Banking stocks were in focus, after the Chinese central bank announced that it was prepared to cut bank reserves should economic growth falter. Minsheng Bank and Merchants Bank rose 1.3 percent each.
Sydney slips 0.6%
Australian shares got off lightly compared with their regional peers on Wednesday, finishing nearly 0.6 percent lower.
Underpinned by worries about China's economy and a weaker-than-expected consumer confidence report, the benchmark S&P ASX 200 index touched a one-and-a-half-week low of 5,345 earlier in the session.
Consumer sentiment slipped for a fourth month in March, reflecting pessimism about the economic outlook and jobs.
Copper stocks had a rough day; Oz Minerals lost 2.5 percent while PanAust tanked 4 percent.
Retail stocks dwindled on the back of weak consumer confidence data; Myer Holdings dropped 0.7 percent while David Jones fell 1.5 percent. The latter had announced on late Tuesday that Paul Zahra would stay on as chief executive.
(Read more: China central bank ready to act if growth falters)
Seoul loses 1.6%
South Korean shares slumped to a three-week low of 1,932, on Wednesday, posting their biggest daily loss since February 4.
China, South Korea's biggest export market, was a top concern among investors. "The market have yet to shake off their concerns about corporate debt default and shadow banking in China," E-trade Investment analyst Choi Kwang-hyeok said to Reuters.
Steelmakers and chemical producers were under pressure amid concerns over a slowdown in China.
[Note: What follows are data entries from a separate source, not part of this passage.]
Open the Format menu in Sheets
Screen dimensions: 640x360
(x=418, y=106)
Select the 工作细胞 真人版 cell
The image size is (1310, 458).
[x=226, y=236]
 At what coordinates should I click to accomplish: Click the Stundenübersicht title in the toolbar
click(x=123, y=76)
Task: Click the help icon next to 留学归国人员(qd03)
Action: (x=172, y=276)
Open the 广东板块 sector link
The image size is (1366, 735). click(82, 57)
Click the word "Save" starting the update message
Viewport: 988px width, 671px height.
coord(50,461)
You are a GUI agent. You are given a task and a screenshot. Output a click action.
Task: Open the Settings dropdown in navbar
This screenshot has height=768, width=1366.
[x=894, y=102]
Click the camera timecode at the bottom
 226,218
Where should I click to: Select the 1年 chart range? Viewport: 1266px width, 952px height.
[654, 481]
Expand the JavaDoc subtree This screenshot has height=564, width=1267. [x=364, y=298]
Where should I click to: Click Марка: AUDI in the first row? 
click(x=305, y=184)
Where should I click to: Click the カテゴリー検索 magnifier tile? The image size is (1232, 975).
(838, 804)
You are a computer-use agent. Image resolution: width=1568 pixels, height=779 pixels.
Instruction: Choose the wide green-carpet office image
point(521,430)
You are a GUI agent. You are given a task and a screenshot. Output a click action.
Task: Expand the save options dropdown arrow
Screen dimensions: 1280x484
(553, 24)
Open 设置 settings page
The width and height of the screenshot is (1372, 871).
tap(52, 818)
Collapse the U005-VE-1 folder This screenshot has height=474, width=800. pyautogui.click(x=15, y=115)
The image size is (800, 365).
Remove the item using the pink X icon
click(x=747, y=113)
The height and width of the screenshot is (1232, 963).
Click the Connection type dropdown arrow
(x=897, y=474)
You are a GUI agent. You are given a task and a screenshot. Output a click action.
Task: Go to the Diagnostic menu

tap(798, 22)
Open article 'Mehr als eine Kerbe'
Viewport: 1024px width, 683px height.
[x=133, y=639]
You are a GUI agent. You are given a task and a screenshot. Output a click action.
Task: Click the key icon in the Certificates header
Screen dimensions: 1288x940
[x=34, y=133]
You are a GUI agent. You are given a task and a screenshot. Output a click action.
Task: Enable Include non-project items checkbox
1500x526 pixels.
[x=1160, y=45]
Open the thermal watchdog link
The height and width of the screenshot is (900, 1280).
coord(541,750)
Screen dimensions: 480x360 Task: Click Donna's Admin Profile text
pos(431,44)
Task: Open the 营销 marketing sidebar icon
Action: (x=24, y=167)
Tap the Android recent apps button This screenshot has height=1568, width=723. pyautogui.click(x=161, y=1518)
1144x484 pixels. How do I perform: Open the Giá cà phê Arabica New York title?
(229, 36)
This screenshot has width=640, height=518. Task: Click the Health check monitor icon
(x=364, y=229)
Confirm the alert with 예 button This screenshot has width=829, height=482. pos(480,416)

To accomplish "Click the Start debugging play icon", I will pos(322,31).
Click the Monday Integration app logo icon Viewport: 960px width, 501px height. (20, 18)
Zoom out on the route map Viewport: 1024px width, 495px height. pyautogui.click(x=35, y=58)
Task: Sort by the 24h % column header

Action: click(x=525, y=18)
Lotte Chemical and Hyundai Steel ended 4.5 and 3.6 percent lower, respectively.
South Korea finalized a free trade agreement with Canada on early Wednesday, which will see a 6.1 percent tariff on the former's auto imports being phased out in three annual cuts. Automaker Kia Motors was moving on this news until midday when it lost a 0.5 percent gain to inch into negative territory by 0.2 percent.
Meanwhile South Korea's unemployment rate rose to a three-year high of 3.9 percent in February, from 3.2 percent in January.
Emerging markets mixed
Thai shares edged down 0.2 percent late Wednesday, as the Bank of Thailand announced a 25 basis point rate cut. This was in line with expectations, as traders hope for a rate cut to address poor economic growth due to months of political unrest.
However, some analysts feel Thailand may need more than a rate cute to reboot its economy.
Rajiv Biswas, Senior Director and Asia-Pacific Chief Economist of IHS Global Insight, told CNBC's Capital Connection, "I think the question the Bank of Thailand is facing is whether additional monetary stimulus is really going to deliver improvements to the economy."
"The fundamental problem the economy is facing is the political turmoil that's really hurting business and consumer sentiment. So i think the key to restarting the economy is going to be in the political domain," he added.
Indian shares saw a modest gain on late Wednesday, as investors awaited the release of its consumer price index (CPI) for February. The benchmark BSE index closed up 0.14 percent.